Since then I’ve tried to look up the dangers of box elders, but to no avail. More importantly, Laura and I have made numerous loaves of apple bread, apple pies, and eaten many raw apples with no negative repercussions. If we found a bug-infested apple, we threw it in the compost pile (which is also a secret that I’m hoping will totally decompose before the landlord notices it).
In the end I’m left to wonder why the barbeque guy was afraid of the apples in front of his apartment (if he was serious about them being bad, which I believe he was). Since then Laura and I have actually found another apple tree at another apartment complex and picked even more apples. (In fact, we picked at least twice as many from that tree and had to make two arduous trips to carry them all home.) Like the first tree this one was surrounded by fallen, decomposing apples. Clearly, no one wanted them and I felt like it almost as my duty to pick all the remaining good apples and eat them so they wouldn’t go to waste. While I’m glad I benefited from these trees, there was more than enough for everyone in the vicinity, if anyone had cared to look.

### Activities
[A] Return the whole apple-tree passage word for word.
[B] In the records below, begin at the line that has "At what (x,y)" and stop after the line that has "Looking at the". Change "donut-chart" to "pie-chart", keep everything else unchanged, and give back only those lines.

### Data provided
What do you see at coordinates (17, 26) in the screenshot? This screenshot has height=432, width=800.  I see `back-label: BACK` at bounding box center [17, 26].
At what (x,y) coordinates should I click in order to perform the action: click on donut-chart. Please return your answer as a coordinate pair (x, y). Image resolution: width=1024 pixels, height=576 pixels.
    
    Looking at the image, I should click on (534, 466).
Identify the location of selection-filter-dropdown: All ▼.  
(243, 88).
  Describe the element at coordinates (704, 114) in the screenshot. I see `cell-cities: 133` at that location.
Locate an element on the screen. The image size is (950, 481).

==

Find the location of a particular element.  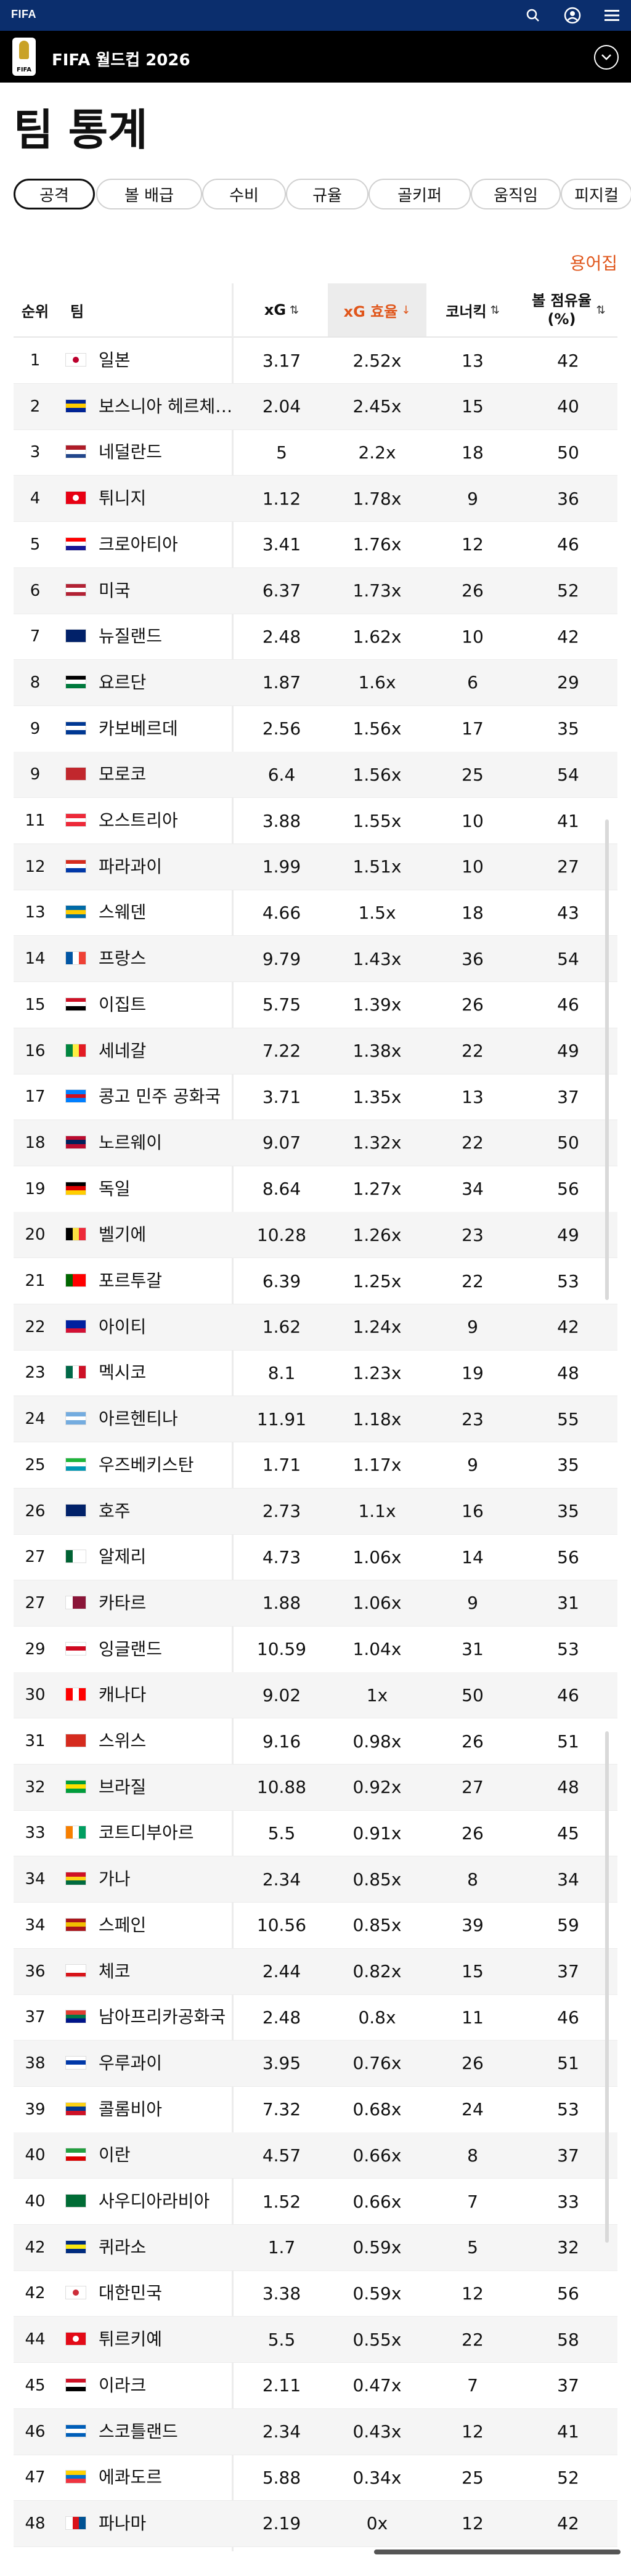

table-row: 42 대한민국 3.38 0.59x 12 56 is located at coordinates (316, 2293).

### Completed exercise
[A]
Since then I’ve tried to look up the dangers of box elders, but to no avail. More importantly, Laura and I have made numerous loaves of apple bread, apple pies, and eaten many raw apples with no negative repercussions. If we found a bug-infested apple, we threw it in the compost pile (which is also a secret that I’m hoping will totally decompose before the landlord notices it).
In the end I’m left to wonder why the barbeque guy was afraid of the apples in front of his apartment (if he was serious about them being bad, which I believe he was). Since then Laura and I have actually found another apple tree at another apartment complex and picked even more apples. (In fact, we picked at least twice as many from that tree and had to make two arduous trips to carry them all home.) Like the first tree this one was surrounded by fallen, decomposing apples. Clearly, no one wanted them and I felt like it almost as my duty to pick all the remaining good apples and eat them so they wouldn’t go to waste. While I’m glad I benefited from these trees, there was more than enough for everyone in the vicinity, if anyone had cared to look.

[B]
At what (x,y) coordinates should I click in order to perform the action: click on pie-chart. Please return your answer as a coordinate pair (x, y). Image resolution: width=1024 pixels, height=576 pixels.
    
    Looking at the image, I should click on (534, 466).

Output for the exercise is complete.